EmDT: Embedding Diffusion Transformer for Tabular Data Generation in Fraud Detection

A new diffusion model tackles imbalanced datasets by creating realistic fraudulent transaction samples.

Deep Dive

Researchers En-Ya Kuo and Sebastien Motsch have introduced EmDT (Embedding Diffusion Transformer), a novel diffusion model specifically designed to generate synthetic tabular data for fraud detection. The core innovation addresses a persistent problem in the field: imbalanced datasets where fraudulent transactions are rare, causing classifiers like XGBoost to be biased toward the majority class. EmDT tackles this by first using UMAP, a dimensionality reduction technique, to cluster and identify distinct patterns within the existing fraudulent data.
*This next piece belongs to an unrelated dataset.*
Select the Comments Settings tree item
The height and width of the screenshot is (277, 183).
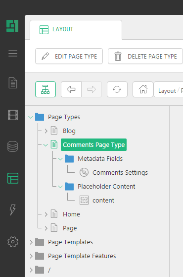pos(120,173)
It then trains a Transformer-based denoising network, equipped with sinusoidal positional embeddings, to learn the complex relationships between different data features (like transaction amount, location, time) throughout a diffusion process. This allows it to generate new, realistic samples that mimic the statistical properties of real fraud.
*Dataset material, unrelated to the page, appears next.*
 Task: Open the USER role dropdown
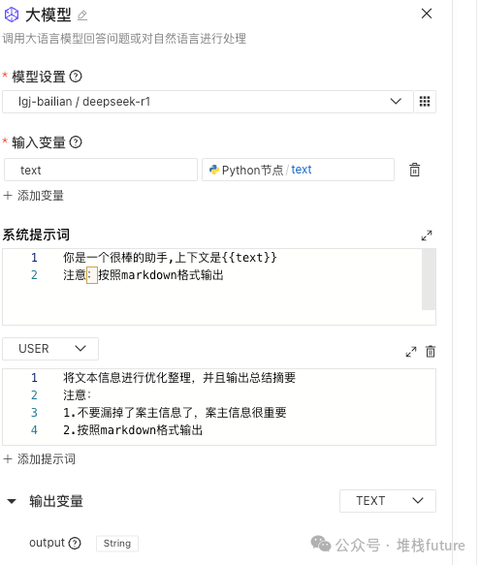click(50, 349)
Once the synthetic fraudulent data is generated, it is combined with the original dataset to train a standard, high-performing classifier such as XGBoost. Experiments conducted on a real-world credit card fraud detection dataset show that EmDT significantly improves the performance of the downstream classifier compared to traditional oversampling methods (like SMOTE) and other generative approaches. Crucially, the model maintains a strong level of privacy protection for the original data and successfully preserves the intricate correlations between features, which is essential for maintaining the integrity and usefulness of the synthetic data for training accurate models.

Key Points
  • EmDT uses UMAP clustering and a Transformer denoising network to generate realistic synthetic fraud data.
  • The model significantly improved classifier performance on a credit card fraud dataset versus existing methods.
  • It maintains data privacy and preserves critical feature correlations present in the original tabular data.

Why It Matters

This provides a more effective way to train fraud detection systems on rare events, potentially saving financial institutions billions.